The answer must be an exact copy of the records, with every picture left out.

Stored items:
_____
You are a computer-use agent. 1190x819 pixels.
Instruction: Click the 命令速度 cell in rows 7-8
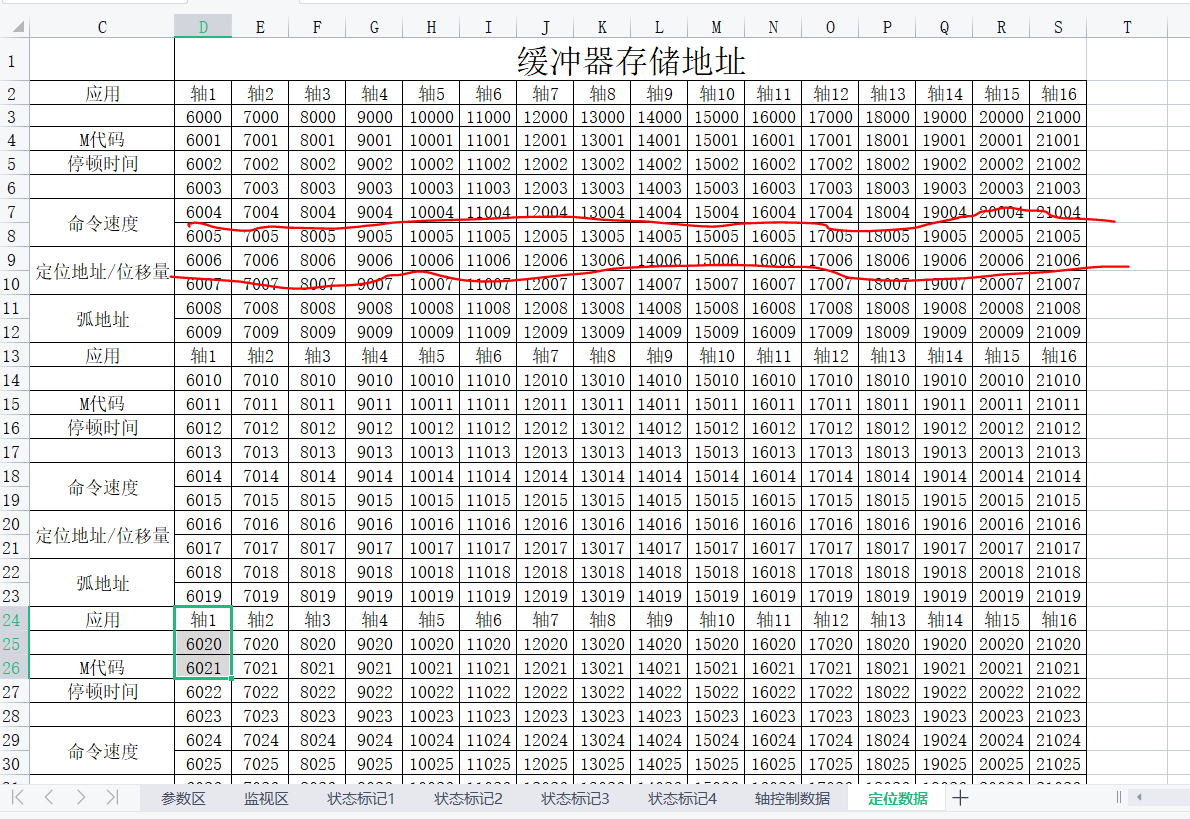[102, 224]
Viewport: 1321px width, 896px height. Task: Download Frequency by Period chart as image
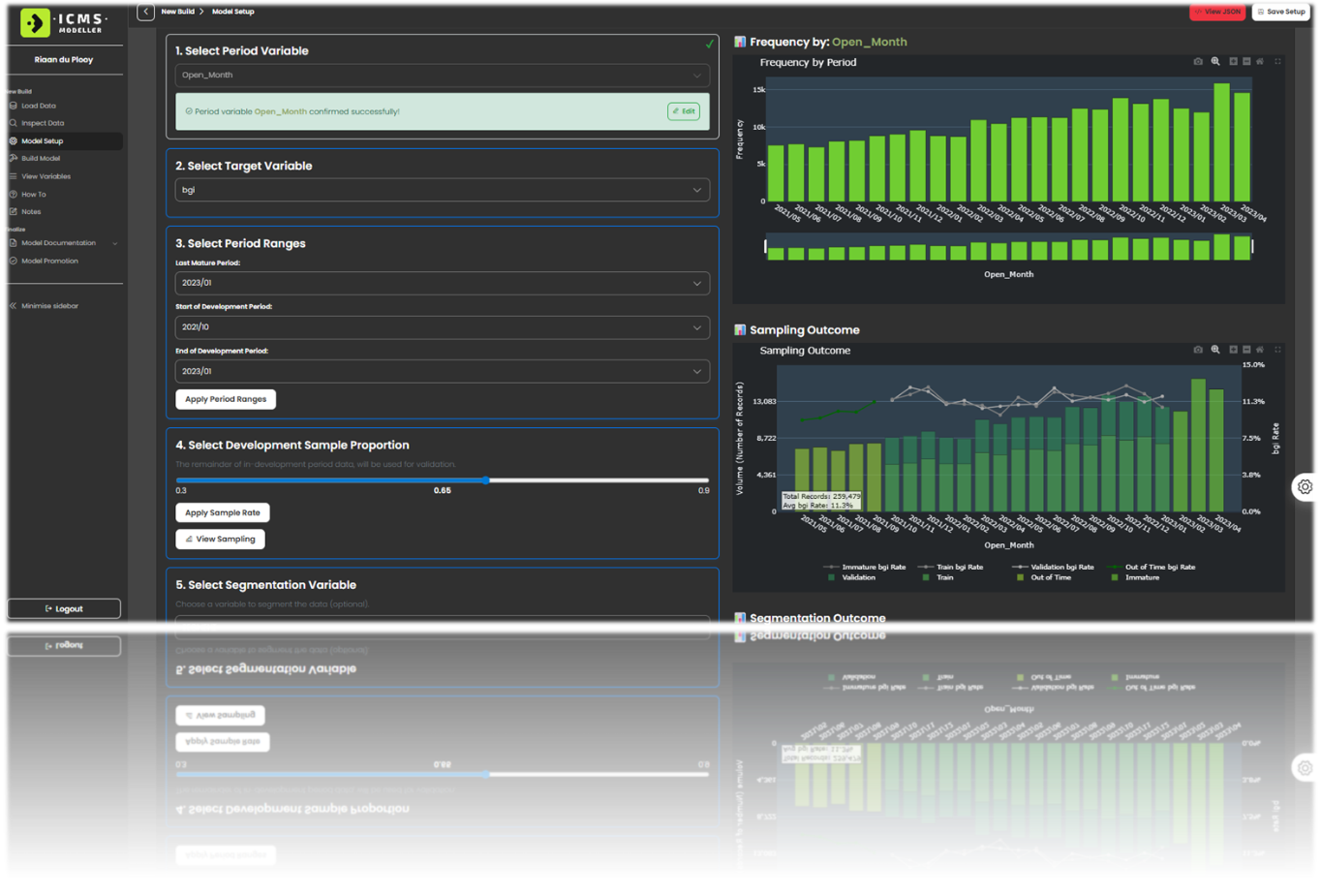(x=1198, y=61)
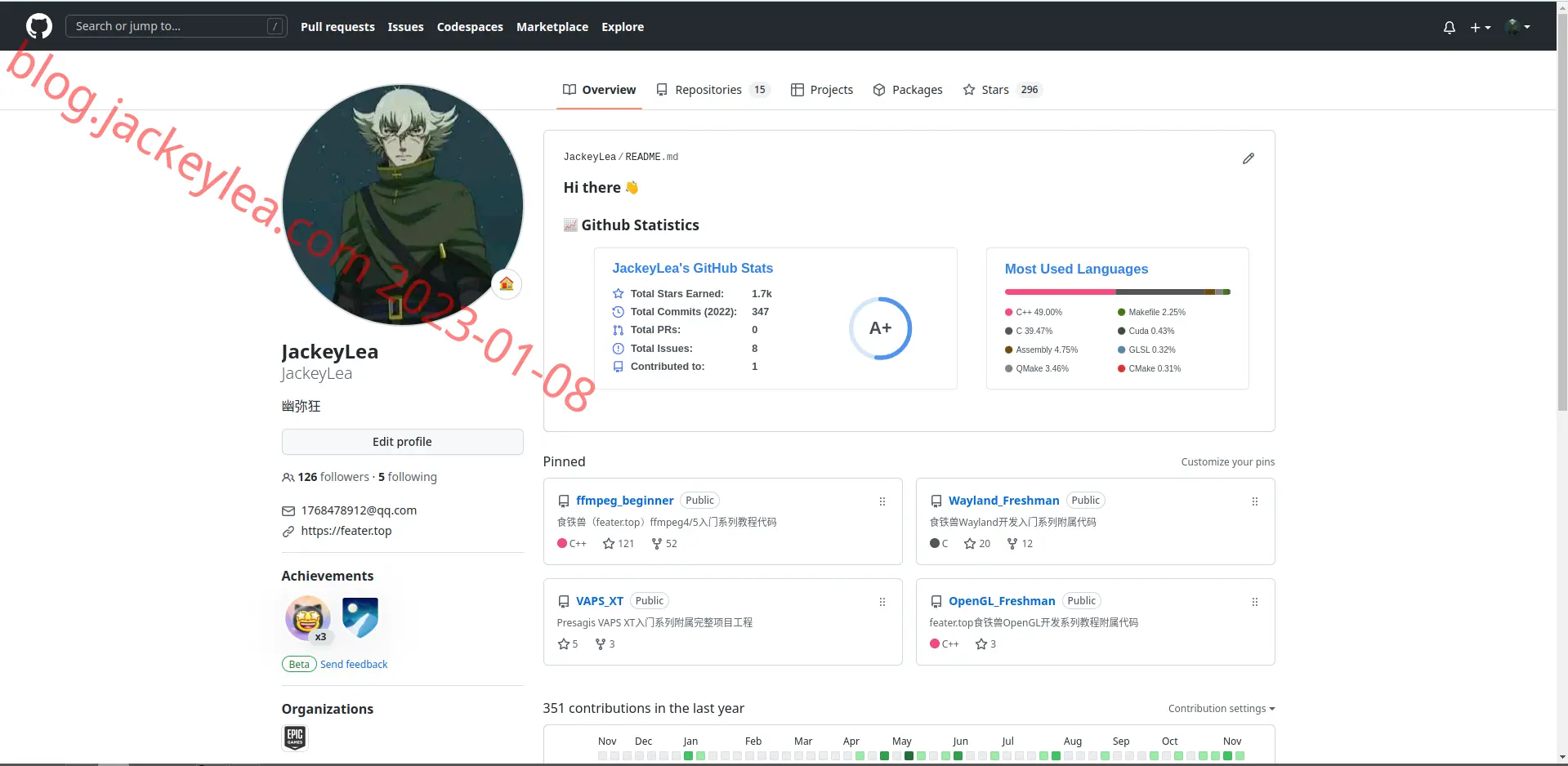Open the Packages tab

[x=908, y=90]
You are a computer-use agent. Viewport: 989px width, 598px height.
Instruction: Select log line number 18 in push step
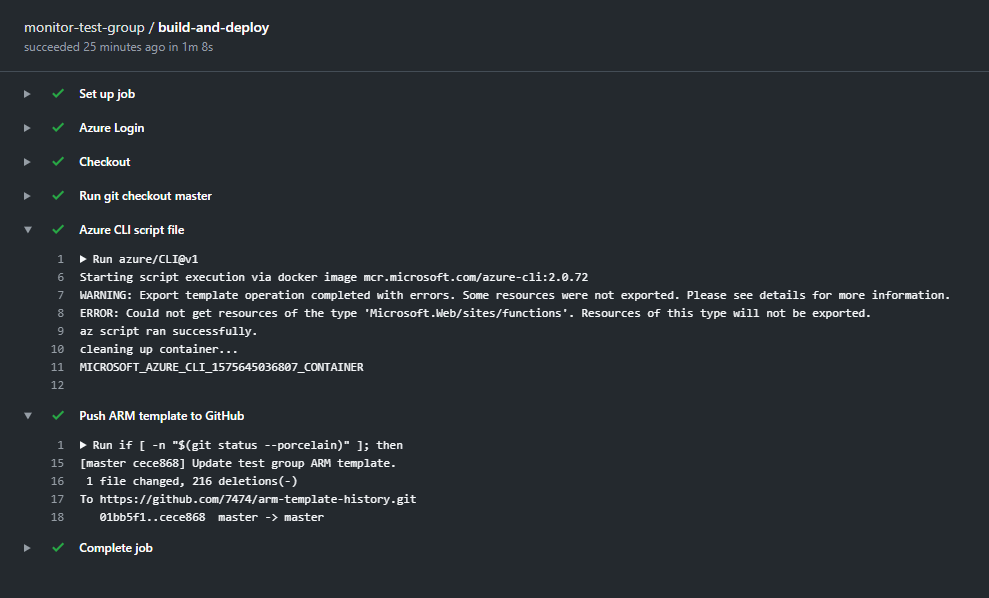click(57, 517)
_____
▶ [EXERCISE ANSWER]
You are a computer-use agent. 1190x819 pixels.
Instruction: Click the 命令速度 cell in rows 7-8
[102, 224]
Viewport: 1321px width, 896px height. Task: Download Frequency by Period chart as image
(x=1198, y=61)
Open the Packages tab

[x=908, y=90]
You are a computer-use agent. Viewport: 989px width, 598px height.
Instruction: Select log line number 18 in push step
click(57, 517)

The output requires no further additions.